C’est lourd, lent, pontifiant, ennuyeux au delà du raisonnable ; c’est d’une prétention inimaginable, porté par les cadences hiératiques d’une sorte de légende poreuse et labyrinthique, Marguerite Duras, qui passe, aux yeux des esprits forts pour un grand écrivain et qui est même éditée en Pléiade (quelle pitié ! pourquoi pas les œuvres complètes d’Annie Cordy ?). C’est lent, lourd, nul, laid. Ça raconte vaguement l’histoire d’une rencontre effritée entre Elle (Emmanuelle Riva) et Lui (Eiji Okada). En fait, ça ne raconte rien. Ils se sont croisés par hasard, l’un et l’autre sont mariés. Au lendemain, elle repartira pour retrouver les siens en France. Entretemps, ils glosent, moins sur la guerre atomique et sur les morts japonais que sur les incertitudes du désir. Marivaudage à la con, lourdement paré de formules sentencieuses qui ont fait florès chez les nécrosés du bulbe, du type Tu me tues, tu me fais du bien.

On comprend mieux la vacuité du film en en suivant un peu le parcours tel qu’il est relaté dans les suppléments du DVD ; à la base, il y a de l’argent bloqué au Japon et que le producteur Anatole Dauman ne veut pas perdre ; il demande donc à Alain Resnais d’aller tourner là-bas un film pour éponger les yens. Resnais vient d’acquérir une certaine notoriété pédagogique grâce à Nuit et brouillard sur les camps d’extermination. Pourquoi ne pas évoquer d’autres horreurs, les conséquences de l’explosion atomique du 6 août 1945 ? Mais le réalisateur se rend vite compte que tous les documentaires possibles et imaginables ont déjà été tournés. Dès lors, il faut joindre à l’évocation de l’explosion une histoire un peu romanesque ; il songe à Françoise Sagan, à Simone de Beauvoir. Finalement, c’est Marguerite Duras qui s’y colle.

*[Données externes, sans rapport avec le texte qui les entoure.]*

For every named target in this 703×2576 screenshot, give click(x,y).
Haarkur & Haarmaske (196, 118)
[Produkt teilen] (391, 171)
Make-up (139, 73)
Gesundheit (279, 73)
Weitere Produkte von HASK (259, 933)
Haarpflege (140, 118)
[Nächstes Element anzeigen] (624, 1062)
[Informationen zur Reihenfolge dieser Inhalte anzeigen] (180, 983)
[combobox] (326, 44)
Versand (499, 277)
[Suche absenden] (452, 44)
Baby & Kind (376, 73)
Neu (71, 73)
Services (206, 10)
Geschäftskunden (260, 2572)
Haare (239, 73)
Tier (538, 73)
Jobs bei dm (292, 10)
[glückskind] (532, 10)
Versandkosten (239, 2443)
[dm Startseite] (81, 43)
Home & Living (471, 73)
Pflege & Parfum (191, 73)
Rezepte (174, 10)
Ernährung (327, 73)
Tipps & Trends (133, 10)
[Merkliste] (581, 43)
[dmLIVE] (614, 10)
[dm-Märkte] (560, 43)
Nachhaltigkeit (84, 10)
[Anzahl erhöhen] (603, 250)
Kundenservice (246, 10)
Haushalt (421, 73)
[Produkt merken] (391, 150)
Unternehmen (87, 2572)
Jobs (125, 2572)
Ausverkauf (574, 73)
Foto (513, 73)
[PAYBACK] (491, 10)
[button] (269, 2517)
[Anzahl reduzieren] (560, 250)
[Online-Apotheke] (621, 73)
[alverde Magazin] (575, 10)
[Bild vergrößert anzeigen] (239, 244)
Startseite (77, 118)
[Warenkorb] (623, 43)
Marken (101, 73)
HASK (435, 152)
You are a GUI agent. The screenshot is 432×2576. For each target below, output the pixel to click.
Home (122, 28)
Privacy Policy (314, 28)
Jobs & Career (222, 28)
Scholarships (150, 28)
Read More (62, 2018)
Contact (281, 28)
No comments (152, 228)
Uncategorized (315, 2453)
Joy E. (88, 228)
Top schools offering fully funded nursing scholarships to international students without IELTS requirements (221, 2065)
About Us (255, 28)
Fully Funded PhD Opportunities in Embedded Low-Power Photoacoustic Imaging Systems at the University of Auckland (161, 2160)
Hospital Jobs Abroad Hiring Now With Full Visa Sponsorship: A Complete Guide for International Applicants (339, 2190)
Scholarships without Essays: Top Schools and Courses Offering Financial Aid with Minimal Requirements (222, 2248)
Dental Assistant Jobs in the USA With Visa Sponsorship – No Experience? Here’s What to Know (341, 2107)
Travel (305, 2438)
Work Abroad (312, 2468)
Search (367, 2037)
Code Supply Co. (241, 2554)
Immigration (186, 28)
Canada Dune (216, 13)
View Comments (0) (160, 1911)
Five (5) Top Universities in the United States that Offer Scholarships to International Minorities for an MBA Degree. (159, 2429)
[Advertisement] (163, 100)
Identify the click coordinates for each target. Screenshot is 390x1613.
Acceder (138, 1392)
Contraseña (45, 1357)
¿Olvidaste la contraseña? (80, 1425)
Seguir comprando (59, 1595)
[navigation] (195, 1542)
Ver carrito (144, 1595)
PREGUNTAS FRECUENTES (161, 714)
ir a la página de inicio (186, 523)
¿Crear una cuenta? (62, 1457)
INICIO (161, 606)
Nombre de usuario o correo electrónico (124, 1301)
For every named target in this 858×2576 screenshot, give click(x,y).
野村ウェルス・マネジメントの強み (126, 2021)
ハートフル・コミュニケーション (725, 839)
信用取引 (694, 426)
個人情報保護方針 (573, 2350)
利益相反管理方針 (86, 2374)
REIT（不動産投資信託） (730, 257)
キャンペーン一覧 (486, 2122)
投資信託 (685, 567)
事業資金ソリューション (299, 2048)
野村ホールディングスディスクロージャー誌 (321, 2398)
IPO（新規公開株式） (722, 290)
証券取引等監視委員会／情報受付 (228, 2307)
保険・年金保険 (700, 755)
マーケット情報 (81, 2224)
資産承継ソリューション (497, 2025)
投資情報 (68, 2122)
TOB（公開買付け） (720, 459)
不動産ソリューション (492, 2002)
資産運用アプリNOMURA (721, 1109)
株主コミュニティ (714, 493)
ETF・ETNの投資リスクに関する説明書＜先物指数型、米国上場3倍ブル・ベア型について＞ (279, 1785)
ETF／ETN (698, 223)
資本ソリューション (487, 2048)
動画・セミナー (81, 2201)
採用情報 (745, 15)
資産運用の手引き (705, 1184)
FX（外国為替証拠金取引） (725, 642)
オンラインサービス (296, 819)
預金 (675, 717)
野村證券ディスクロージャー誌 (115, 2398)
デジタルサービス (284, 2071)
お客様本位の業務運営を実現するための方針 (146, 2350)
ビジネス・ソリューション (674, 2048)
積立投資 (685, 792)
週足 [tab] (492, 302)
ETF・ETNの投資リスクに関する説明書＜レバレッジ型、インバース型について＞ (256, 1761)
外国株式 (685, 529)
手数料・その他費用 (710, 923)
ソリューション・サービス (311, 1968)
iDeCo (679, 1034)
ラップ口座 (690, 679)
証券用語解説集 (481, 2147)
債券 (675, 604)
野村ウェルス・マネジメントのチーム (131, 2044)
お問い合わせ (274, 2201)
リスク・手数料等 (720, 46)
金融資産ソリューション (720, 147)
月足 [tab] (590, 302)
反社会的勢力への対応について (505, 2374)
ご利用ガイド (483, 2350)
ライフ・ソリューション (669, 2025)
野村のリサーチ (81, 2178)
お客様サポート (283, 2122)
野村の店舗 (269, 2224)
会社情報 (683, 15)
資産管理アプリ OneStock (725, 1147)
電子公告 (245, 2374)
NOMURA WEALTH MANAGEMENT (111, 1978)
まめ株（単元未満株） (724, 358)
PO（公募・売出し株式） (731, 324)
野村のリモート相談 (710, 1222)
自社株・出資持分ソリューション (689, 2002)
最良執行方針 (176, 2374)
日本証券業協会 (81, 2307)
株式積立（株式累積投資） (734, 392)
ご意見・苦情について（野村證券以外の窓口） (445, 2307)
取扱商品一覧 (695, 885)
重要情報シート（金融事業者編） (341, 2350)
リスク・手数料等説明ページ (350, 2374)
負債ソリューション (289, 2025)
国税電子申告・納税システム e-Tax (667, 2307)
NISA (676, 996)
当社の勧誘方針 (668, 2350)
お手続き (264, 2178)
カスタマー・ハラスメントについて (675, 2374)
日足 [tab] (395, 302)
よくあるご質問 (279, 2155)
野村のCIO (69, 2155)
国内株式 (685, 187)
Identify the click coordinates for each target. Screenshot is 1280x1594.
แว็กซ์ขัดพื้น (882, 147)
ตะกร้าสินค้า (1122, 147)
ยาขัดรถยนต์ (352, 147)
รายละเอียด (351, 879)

Mais que dire et qu’écrire ? Personne n’en sait rien au début, jusqu’à ce que l’idée vienne de relier, avec assez de roublardise, les épouvantes japonaises au sort que, quatorze ans auparavant, aura subi Elle, alors jeune fille nivernaise, tombée amoureuse d’un soldat allemand (Bernard Fresson, méconnaissable), abattu à la libération de la ville. Tondue, proscrite, pestiférée, à peine abritée par ses parents, qui subissent sa honte, Elle s’est reconstruite (comme on dit de nos jours), a surmonté ses malheurs, mais les porte toujours au fin fond de son crâne.

Peut-on dire que sa rencontre avec Lui, qui a perdu toute sa famille à Hiroshima, mais qui a réagi pareillement et qui, comme elle, semble en parfait équilibre, va re-susciter les souvenirs des désastres ? C’est possible ; mais c’est flou, indéterminé, verbeux, pompeux. Deux êtres qui passent leur temps à faire l’amour, à se trouver sans se chercher, à faire mine d’ignorer que, quelques heures plus tard, ils seront pour toujours séparés, l’une regagnant Paris, l’autre demeurant sur place, deux êtres à qui aucun spectateur ne peut s’attacher, tant ils sont désincarnés, épures singulières d’une rêverie ennuyeuse.

Lors de la présentation du film, lors du festival de Cannes 1959, il a été de bon ton de se prosterner, de s’agenouiller devant la modernité de ce cinéma, aussi agréable qu’une bruine de novembre au fin fond de la Creuse : trop prospère, l’époque était prête à toutes les balourdises ; mais que, tant d’années plus tard, certains puissent encore révérer cette nullité boursouflée est étonnant.